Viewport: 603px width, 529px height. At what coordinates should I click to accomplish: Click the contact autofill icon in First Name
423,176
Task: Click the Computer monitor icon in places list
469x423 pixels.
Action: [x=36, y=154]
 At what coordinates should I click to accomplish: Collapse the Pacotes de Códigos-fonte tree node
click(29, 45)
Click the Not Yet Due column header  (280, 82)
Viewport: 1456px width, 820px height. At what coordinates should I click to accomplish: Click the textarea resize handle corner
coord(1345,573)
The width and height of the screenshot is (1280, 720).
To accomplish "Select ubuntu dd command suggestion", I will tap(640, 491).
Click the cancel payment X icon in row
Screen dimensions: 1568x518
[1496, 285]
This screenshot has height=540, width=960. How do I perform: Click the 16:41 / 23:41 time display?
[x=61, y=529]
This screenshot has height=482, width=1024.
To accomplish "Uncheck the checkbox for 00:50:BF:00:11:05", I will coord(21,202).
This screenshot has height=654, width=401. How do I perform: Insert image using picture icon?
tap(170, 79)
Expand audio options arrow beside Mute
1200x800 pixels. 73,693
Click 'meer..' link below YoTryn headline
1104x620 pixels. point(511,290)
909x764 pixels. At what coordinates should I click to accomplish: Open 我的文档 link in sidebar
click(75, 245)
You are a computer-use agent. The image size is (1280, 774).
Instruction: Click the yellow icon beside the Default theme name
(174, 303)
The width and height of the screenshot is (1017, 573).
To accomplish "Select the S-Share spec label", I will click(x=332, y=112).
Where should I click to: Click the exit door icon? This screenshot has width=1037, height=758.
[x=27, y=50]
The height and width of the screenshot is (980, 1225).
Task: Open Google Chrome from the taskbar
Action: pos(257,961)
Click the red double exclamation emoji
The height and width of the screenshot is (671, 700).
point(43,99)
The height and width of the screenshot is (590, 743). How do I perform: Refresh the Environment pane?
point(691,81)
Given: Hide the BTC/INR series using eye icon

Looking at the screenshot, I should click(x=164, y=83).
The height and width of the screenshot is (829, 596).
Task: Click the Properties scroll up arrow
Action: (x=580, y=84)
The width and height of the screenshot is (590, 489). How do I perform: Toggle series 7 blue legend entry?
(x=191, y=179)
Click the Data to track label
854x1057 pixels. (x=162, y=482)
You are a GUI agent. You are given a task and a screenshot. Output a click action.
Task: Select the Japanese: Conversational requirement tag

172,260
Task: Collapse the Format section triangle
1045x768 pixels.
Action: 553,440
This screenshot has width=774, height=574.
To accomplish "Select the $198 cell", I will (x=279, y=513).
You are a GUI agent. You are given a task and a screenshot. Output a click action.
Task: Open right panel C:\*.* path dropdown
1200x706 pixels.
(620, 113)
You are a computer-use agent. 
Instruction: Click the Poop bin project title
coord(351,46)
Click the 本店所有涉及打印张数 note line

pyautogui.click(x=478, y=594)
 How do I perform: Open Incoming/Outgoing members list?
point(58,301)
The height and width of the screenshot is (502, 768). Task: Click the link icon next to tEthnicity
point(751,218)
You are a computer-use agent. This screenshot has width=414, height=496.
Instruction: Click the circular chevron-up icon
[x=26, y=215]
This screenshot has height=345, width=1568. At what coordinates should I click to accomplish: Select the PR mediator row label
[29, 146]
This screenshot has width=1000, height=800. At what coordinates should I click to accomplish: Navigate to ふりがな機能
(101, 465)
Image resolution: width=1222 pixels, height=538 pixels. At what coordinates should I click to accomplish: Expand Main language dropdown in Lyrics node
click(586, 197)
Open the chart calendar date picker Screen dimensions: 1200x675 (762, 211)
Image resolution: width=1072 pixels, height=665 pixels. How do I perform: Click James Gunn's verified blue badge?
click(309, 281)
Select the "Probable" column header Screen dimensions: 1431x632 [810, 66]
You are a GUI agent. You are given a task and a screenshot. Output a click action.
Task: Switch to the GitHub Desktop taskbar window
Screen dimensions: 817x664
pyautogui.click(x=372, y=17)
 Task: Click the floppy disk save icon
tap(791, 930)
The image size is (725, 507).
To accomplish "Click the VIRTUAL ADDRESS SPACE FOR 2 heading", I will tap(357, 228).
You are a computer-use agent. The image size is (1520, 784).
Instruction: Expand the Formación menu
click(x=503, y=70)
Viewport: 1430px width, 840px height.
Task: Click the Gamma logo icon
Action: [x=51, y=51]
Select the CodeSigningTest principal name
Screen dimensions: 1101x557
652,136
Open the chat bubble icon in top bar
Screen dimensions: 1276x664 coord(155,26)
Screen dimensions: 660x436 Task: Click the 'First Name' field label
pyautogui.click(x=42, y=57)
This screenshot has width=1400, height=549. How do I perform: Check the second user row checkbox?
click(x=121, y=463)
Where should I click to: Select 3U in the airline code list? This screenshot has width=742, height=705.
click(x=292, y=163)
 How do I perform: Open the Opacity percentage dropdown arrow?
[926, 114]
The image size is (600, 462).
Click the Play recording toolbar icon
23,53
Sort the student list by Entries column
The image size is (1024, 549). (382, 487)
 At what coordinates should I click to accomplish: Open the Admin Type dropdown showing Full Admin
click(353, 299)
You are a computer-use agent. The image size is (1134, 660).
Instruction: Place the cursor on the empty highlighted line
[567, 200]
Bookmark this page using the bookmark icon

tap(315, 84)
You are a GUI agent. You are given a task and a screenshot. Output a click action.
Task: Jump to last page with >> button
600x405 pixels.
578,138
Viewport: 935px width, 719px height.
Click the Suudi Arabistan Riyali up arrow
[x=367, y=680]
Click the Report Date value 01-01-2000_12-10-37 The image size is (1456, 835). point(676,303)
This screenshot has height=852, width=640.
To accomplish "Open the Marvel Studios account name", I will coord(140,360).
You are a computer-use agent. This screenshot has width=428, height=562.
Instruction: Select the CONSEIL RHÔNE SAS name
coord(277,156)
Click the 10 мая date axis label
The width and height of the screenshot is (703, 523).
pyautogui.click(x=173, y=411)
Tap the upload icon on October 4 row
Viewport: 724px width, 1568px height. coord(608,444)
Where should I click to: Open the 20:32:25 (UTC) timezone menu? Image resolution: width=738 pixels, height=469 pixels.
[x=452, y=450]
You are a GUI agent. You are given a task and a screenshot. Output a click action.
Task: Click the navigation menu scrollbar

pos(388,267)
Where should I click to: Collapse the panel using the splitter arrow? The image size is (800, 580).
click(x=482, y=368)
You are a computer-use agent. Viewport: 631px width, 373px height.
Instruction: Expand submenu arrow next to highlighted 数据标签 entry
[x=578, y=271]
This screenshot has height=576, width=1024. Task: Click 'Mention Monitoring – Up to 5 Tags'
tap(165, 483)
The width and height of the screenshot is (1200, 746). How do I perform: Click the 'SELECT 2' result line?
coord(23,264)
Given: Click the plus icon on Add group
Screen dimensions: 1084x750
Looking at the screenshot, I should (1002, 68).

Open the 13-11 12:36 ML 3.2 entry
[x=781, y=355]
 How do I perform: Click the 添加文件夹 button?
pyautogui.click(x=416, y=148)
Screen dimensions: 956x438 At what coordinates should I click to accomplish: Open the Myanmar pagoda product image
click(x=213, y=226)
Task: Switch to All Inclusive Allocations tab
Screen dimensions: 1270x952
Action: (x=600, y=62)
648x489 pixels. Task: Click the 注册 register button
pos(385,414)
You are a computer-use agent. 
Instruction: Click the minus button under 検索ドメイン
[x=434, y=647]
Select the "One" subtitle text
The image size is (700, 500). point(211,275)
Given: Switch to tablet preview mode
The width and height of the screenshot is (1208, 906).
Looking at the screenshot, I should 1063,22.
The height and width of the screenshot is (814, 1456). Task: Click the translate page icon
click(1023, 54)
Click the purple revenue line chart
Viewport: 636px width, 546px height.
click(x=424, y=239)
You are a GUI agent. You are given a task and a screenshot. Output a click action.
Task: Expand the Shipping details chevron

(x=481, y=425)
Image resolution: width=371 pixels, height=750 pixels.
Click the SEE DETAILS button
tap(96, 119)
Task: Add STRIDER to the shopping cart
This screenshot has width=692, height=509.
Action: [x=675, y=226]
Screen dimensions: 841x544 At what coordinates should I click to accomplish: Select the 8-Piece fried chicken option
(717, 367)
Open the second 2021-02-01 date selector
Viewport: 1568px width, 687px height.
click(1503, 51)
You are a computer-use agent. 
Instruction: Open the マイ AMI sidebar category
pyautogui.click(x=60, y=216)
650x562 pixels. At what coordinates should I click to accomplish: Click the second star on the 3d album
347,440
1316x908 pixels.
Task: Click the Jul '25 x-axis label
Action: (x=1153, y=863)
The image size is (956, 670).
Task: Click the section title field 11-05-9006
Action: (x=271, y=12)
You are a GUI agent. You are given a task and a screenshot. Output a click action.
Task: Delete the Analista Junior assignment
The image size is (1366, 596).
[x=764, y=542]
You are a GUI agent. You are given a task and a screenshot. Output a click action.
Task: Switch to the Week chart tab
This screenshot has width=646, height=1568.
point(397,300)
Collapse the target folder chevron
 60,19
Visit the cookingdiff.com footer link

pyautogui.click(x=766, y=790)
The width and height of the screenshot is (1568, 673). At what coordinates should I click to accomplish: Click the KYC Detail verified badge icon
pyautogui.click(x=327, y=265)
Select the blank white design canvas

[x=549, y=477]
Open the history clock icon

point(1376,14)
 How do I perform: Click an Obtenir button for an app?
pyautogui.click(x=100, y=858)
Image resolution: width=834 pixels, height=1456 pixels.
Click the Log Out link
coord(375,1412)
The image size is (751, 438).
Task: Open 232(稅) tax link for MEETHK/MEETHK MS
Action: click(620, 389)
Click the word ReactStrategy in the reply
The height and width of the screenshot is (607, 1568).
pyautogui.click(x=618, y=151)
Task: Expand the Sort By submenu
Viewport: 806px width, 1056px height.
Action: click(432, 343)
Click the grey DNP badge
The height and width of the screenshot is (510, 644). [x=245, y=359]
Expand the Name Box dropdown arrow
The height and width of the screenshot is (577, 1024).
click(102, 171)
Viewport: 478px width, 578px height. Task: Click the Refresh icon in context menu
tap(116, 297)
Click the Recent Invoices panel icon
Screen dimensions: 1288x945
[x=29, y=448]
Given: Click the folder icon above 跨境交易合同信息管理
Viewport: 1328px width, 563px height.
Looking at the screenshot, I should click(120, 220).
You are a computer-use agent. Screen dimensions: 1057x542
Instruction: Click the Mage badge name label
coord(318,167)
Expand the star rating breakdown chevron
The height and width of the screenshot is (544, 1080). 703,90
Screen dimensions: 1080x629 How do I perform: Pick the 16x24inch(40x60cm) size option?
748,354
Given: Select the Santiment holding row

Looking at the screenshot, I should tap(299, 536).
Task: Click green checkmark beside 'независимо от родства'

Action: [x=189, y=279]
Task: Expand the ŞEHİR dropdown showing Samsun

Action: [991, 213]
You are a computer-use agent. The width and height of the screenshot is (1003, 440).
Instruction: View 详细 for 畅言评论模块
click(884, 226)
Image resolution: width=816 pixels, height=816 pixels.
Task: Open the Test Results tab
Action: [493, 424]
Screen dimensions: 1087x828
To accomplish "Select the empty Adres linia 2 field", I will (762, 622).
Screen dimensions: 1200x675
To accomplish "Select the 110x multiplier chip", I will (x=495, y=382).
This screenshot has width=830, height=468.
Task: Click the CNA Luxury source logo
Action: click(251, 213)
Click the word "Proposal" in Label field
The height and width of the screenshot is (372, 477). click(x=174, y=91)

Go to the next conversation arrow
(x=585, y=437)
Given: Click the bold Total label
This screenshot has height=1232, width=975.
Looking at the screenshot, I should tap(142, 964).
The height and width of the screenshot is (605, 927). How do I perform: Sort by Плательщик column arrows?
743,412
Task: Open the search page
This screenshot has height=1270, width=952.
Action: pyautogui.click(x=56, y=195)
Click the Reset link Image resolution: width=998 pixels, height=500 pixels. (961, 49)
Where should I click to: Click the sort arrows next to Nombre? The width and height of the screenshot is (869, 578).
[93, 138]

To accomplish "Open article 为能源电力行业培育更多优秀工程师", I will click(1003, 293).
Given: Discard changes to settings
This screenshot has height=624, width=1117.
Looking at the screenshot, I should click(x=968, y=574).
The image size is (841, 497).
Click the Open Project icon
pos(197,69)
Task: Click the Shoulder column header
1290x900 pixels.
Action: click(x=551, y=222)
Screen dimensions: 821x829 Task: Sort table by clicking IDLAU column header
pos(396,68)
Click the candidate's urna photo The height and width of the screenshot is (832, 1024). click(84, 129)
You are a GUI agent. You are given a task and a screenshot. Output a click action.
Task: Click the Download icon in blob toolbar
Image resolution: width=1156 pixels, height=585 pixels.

***

In the listing above, locate the line containing "How do I perform: Open Incoming/Outgoing" and the line containing "Open the chart". Transcribe those two lines and everything between them, exactly as written.

◆ **Response to this task**:
 How do I perform: Open Incoming/Outgoing members list?
point(58,301)
The height and width of the screenshot is (502, 768). Task: Click the link icon next to tEthnicity
point(751,218)
You are a computer-use agent. This screenshot has width=414, height=496.
Instruction: Click the circular chevron-up icon
[x=26, y=215]
This screenshot has height=345, width=1568. At what coordinates should I click to accomplish: Select the PR mediator row label
[29, 146]
This screenshot has width=1000, height=800. At what coordinates should I click to accomplish: Navigate to ふりがな機能
(101, 465)
Image resolution: width=1222 pixels, height=538 pixels. At what coordinates should I click to accomplish: Expand Main language dropdown in Lyrics node
click(586, 197)
Open the chart calendar date picker Screen dimensions: 1200x675 (762, 211)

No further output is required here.